IAR 83 - CD/LP
Hospital Job "The Believer"

Release Date: July 2014

Test Pressing: 54 black vinyl sold as tour edition
First Pressing: 300 black vinyl, 200 blue vinyl, 1000 jewelcase CDs

Cover Art: Tim Reynolds

01 - Tell Me Four Things About Yourself
02 - Confessions Of A Former Waxdoll
03 - Times Square
04 - The Scrivener
05 - The Believer
06 - Confusing Times
07 - Nail Houses
08 - Born In A Bow Tie
09 - The Walls Have Eyes
10 - Redemption Town
11 - Meetings

A couple of years ago Luke McNeill, drummer and principal songwriter of The Copyrights, found himself living a couple hundred miles away from the rest of his band.

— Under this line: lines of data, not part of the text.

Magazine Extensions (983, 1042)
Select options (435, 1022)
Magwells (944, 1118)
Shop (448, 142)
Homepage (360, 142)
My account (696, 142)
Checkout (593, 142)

Never a guy to suffer a shortage of songs to write or desire to play, he started another band, Hospital Job. The similarities between his two bands are easy to hear on first listen, but repeat listens reveal differences that seem subtle at first, but fairly profound after time. There is an earnestness in Hospital Job to be its own band with its own sound.

I regret not being in a position a couple of years ago to have released Hospital Job's debut album. But with a second album came a second chance to get behind this band.

The Believer is a melody-heavy, power-driven pop punk album that rides the line between the contemporary mid west pop punk sound and indie rock style of decades past. At times it charges full force into your gut with relentless hooks, at others it infects on a more cerebral level with unexpected twists, turns, repeats and breaks. The end result is one hell of a catchy album always worth starting on track one and playing straight through to the end.

Like all of McNeill's best work there exists another level to his music not readily apparent on first listen. The Believer tells a story of the fall into the world of cultism. It's so well written in its subtly that the songs seem to be nothing more than everyday songs sung about everyday life without theme or intent, but maybe that is the point exactly. After the reveal there comes another level of appreciation for McNeill's ability to craft such an album hidden so plainly in sight. I am reluctant to spoil it here in the write up, but I trust The Believer will win you over in the end regardless.